Позже Джейсон, как ребенка, взял ее на руки и отнес в усадьбу, а потом поднял наверх, в спальню.
Улеглись они, когда за окном уже брезжил рассвет.
— Похоже, миссис Брук сегодня утром не появится, — предположил Джейсон, вздохнув глубоко, но с чувством удовлетворения. — А значит, мы можем валяться сколько пожелаем, не вызвав ни у кого нареканий.
— Я бы согласилась провести в постели всю оставшуюся жизнь, кажется, я уже к этому готова.
— Ну а теперь расскажи, что интересного ты видела в Коттингли?
— Видела фей. Двух премилых феечек. Но жили они не в траве, а в обыкновенном доме. Довольно некрасивом. Феи угощали меня чаем. И похожи они были на девочек-женщин, а не на женщин-бабочек, показанных на страницах «Стрэнда».
— Да уж, — поддакнул Джейсон, — фотографии, опубликованные в журнале, гроша ломаного не стоят. Я бы сказал больше: феи выглядели довольно страшненькими, но зато читателей они, похоже, впечатлили (он положил правую ладонь на левую грудь Эмили и принялся ее поглаживать).
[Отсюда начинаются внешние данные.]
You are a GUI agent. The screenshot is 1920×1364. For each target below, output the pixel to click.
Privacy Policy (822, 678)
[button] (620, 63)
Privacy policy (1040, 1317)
Не следует ли мне сделать из этого вывод, что настоящие, выполненные мастерами, качественные фотографии больше никому не нужны? Что людям достаточно нечетких изображений, недоэкспонированных или, наоборот, передержанных, плохо кадрированных снимков, лишь бы то, что вышло на фото, им нравилось? В конечном счете искусство — что-то вроде вежливости, без него прекрасно можно обойтись. В поезде моим соседом был полковник Восьмого йоркширского пехотного полка, потерявший ногу в 1916 году во Франции, на Сомме, когда им пришлось отбивать у врага одну деревушку. Я спросил его, что значила вежливость в полевых условиях, во время войны? Что оставалось от вежливости под неприятельским огнем? Ничего, ответил он. Благопристойность, хорошее воспитание, как ни назови, моментально улетучивались, когда речь заходила о непосредственной опасности для жизни. А вот искусство, отчего, интересно, оно может начать чахнуть, а затем и вовсе сойти со сцены?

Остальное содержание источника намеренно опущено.